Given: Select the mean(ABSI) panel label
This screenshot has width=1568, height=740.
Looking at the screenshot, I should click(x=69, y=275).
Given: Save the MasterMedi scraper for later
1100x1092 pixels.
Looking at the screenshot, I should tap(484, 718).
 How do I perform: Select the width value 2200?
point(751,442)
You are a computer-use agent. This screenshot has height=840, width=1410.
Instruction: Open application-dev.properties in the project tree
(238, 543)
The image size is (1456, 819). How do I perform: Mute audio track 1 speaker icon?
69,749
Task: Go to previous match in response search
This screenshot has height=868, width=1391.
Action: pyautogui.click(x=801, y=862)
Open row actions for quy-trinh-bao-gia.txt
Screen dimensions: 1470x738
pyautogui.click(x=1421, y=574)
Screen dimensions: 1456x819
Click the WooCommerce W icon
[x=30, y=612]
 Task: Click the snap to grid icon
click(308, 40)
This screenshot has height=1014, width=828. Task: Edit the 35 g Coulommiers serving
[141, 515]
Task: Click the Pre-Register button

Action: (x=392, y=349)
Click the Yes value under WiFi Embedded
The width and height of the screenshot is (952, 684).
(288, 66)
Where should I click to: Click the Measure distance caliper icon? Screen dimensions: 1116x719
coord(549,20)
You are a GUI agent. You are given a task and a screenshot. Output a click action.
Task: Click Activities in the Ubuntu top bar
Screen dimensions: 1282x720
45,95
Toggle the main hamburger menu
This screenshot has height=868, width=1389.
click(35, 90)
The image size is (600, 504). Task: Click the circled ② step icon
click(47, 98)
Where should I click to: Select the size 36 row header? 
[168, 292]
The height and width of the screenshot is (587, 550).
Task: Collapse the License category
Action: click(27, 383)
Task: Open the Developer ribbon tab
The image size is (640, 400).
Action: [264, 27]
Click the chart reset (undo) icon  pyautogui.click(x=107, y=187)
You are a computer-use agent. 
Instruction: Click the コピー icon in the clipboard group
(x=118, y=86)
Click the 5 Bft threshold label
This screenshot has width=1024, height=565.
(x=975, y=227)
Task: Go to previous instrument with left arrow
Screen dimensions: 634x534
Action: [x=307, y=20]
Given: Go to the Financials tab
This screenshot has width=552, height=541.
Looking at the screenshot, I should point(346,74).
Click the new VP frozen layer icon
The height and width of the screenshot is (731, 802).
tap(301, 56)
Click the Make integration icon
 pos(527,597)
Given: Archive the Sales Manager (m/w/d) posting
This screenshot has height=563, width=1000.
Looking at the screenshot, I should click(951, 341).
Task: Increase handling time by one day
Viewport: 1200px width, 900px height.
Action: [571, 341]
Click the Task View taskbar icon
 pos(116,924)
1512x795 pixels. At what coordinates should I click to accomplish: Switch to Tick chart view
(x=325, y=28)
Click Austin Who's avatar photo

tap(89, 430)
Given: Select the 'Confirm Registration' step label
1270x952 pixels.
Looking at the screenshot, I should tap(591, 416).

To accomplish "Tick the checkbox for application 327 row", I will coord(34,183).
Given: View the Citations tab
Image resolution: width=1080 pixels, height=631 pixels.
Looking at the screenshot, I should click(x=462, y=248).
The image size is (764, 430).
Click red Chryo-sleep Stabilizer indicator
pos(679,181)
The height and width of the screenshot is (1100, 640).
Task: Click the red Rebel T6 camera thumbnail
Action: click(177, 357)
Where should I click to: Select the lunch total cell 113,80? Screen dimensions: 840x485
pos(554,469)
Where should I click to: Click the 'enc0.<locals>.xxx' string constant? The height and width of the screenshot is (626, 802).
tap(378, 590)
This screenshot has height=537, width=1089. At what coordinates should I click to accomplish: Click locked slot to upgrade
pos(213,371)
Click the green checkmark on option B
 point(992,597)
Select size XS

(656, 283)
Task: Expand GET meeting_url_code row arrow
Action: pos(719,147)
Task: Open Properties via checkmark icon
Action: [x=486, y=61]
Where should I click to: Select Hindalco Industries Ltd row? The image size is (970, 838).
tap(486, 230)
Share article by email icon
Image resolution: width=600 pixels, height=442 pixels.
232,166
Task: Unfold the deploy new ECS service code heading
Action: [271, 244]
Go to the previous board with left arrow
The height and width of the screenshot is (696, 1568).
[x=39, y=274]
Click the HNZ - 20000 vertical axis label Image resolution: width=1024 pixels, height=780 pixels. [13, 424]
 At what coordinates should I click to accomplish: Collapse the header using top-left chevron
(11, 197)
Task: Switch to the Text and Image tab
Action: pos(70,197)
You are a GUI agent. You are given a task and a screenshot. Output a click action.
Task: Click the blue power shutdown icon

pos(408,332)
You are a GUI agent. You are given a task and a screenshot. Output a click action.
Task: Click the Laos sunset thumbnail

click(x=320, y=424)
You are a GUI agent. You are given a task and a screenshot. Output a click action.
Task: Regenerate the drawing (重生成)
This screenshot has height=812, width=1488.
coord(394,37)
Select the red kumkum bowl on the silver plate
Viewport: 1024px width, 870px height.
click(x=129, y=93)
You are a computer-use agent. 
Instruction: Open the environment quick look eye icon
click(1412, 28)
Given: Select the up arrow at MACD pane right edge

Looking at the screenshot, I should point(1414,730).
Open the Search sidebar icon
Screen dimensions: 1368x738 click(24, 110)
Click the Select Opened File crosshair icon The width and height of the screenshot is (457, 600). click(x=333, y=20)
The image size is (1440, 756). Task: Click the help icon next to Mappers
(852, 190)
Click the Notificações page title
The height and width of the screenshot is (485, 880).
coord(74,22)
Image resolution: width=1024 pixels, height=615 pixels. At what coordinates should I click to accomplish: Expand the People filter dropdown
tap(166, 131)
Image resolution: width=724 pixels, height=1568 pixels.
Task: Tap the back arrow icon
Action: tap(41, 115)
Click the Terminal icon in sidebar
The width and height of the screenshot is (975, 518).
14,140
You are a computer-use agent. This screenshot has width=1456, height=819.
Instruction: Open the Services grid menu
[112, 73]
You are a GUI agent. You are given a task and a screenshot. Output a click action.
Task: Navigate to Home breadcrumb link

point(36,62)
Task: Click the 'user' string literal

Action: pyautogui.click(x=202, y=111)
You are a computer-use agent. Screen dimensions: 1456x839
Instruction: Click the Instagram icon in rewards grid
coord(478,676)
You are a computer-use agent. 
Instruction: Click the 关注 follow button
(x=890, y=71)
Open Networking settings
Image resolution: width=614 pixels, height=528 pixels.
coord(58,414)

- **Exercise prompt**
Repeat all of the lines above exactly as they appear.

- **Task answer**
Given: Select the mean(ABSI) panel label
This screenshot has width=1568, height=740.
Looking at the screenshot, I should click(x=69, y=275).
Given: Save the MasterMedi scraper for later
1100x1092 pixels.
Looking at the screenshot, I should tap(484, 718).
 How do I perform: Select the width value 2200?
point(751,442)
You are a computer-use agent. This screenshot has height=840, width=1410.
Instruction: Open application-dev.properties in the project tree
(238, 543)
The image size is (1456, 819). How do I perform: Mute audio track 1 speaker icon?
69,749
Task: Go to previous match in response search
This screenshot has height=868, width=1391.
Action: pyautogui.click(x=801, y=862)
Open row actions for quy-trinh-bao-gia.txt
Screen dimensions: 1470x738
pyautogui.click(x=1421, y=574)
Screen dimensions: 1456x819
Click the WooCommerce W icon
[x=30, y=612]
 Task: Click the snap to grid icon
click(308, 40)
This screenshot has height=1014, width=828. Task: Edit the 35 g Coulommiers serving
[141, 515]
Task: Click the Pre-Register button

Action: (x=392, y=349)
Click the Yes value under WiFi Embedded
The width and height of the screenshot is (952, 684).
(288, 66)
Where should I click to: Click the Measure distance caliper icon? Screen dimensions: 1116x719
coord(549,20)
You are a GUI agent. You are given a task and a screenshot. Output a click action.
Task: Click Activities in the Ubuntu top bar
Screen dimensions: 1282x720
45,95
Toggle the main hamburger menu
This screenshot has height=868, width=1389.
click(35, 90)
The image size is (600, 504). Task: Click the circled ② step icon
click(47, 98)
Where should I click to: Select the size 36 row header? 
[168, 292]
The height and width of the screenshot is (587, 550).
Task: Collapse the License category
Action: click(27, 383)
Task: Open the Developer ribbon tab
The image size is (640, 400).
Action: [264, 27]
Click the chart reset (undo) icon  pyautogui.click(x=107, y=187)
You are a computer-use agent. 
Instruction: Click the コピー icon in the clipboard group
(x=118, y=86)
Click the 5 Bft threshold label
This screenshot has width=1024, height=565.
(x=975, y=227)
Task: Go to previous instrument with left arrow
Screen dimensions: 634x534
Action: [x=307, y=20]
Given: Go to the Financials tab
This screenshot has width=552, height=541.
Looking at the screenshot, I should point(346,74).
Click the new VP frozen layer icon
The height and width of the screenshot is (731, 802).
tap(301, 56)
Click the Make integration icon
 pos(527,597)
Given: Archive the Sales Manager (m/w/d) posting
This screenshot has height=563, width=1000.
Looking at the screenshot, I should click(951, 341).
Task: Increase handling time by one day
Viewport: 1200px width, 900px height.
Action: [571, 341]
Click the Task View taskbar icon
 pos(116,924)
1512x795 pixels. At what coordinates should I click to accomplish: Switch to Tick chart view
(x=325, y=28)
Click Austin Who's avatar photo

tap(89, 430)
Given: Select the 'Confirm Registration' step label
1270x952 pixels.
Looking at the screenshot, I should tap(591, 416).

To accomplish "Tick the checkbox for application 327 row", I will coord(34,183).
Given: View the Citations tab
Image resolution: width=1080 pixels, height=631 pixels.
Looking at the screenshot, I should click(x=462, y=248).
The image size is (764, 430).
Click red Chryo-sleep Stabilizer indicator
pos(679,181)
The height and width of the screenshot is (1100, 640).
Task: Click the red Rebel T6 camera thumbnail
Action: click(177, 357)
Where should I click to: Select the lunch total cell 113,80? Screen dimensions: 840x485
pos(554,469)
Where should I click to: Click the 'enc0.<locals>.xxx' string constant? The height and width of the screenshot is (626, 802).
tap(378, 590)
This screenshot has height=537, width=1089. At what coordinates should I click to accomplish: Click locked slot to upgrade
pos(213,371)
Click the green checkmark on option B
 point(992,597)
Select size XS

(656, 283)
Task: Expand GET meeting_url_code row arrow
Action: pos(719,147)
Task: Open Properties via checkmark icon
Action: [x=486, y=61]
Where should I click to: Select Hindalco Industries Ltd row? The image size is (970, 838).
tap(486, 230)
Share article by email icon
Image resolution: width=600 pixels, height=442 pixels.
232,166
Task: Unfold the deploy new ECS service code heading
Action: [271, 244]
Go to the previous board with left arrow
The height and width of the screenshot is (696, 1568).
[x=39, y=274]
Click the HNZ - 20000 vertical axis label Image resolution: width=1024 pixels, height=780 pixels. [13, 424]
 At what coordinates should I click to accomplish: Collapse the header using top-left chevron
(11, 197)
Task: Switch to the Text and Image tab
Action: pos(70,197)
You are a GUI agent. You are given a task and a screenshot. Output a click action.
Task: Click the blue power shutdown icon

pos(408,332)
You are a GUI agent. You are given a task and a screenshot. Output a click action.
Task: Click the Laos sunset thumbnail

click(x=320, y=424)
You are a GUI agent. You are given a task and a screenshot. Output a click action.
Task: Regenerate the drawing (重生成)
This screenshot has height=812, width=1488.
coord(394,37)
Select the red kumkum bowl on the silver plate
Viewport: 1024px width, 870px height.
click(x=129, y=93)
You are a computer-use agent. 
Instruction: Open the environment quick look eye icon
click(1412, 28)
Given: Select the up arrow at MACD pane right edge

Looking at the screenshot, I should point(1414,730).
Open the Search sidebar icon
Screen dimensions: 1368x738 click(24, 110)
Click the Select Opened File crosshair icon The width and height of the screenshot is (457, 600). click(x=333, y=20)
The image size is (1440, 756). Task: Click the help icon next to Mappers
(852, 190)
Click the Notificações page title
The height and width of the screenshot is (485, 880).
coord(74,22)
Image resolution: width=1024 pixels, height=615 pixels. At what coordinates should I click to accomplish: Expand the People filter dropdown
tap(166, 131)
Image resolution: width=724 pixels, height=1568 pixels.
Task: Tap the back arrow icon
Action: tap(41, 115)
Click the Terminal icon in sidebar
The width and height of the screenshot is (975, 518).
14,140
You are a computer-use agent. This screenshot has width=1456, height=819.
Instruction: Open the Services grid menu
[112, 73]
You are a GUI agent. You are given a task and a screenshot. Output a click action.
Task: Navigate to Home breadcrumb link

point(36,62)
Task: Click the 'user' string literal

Action: pyautogui.click(x=202, y=111)
You are a computer-use agent. Screen dimensions: 1456x839
Instruction: Click the Instagram icon in rewards grid
coord(478,676)
You are a computer-use agent. 
Instruction: Click the 关注 follow button
(x=890, y=71)
Open Networking settings
Image resolution: width=614 pixels, height=528 pixels.
coord(58,414)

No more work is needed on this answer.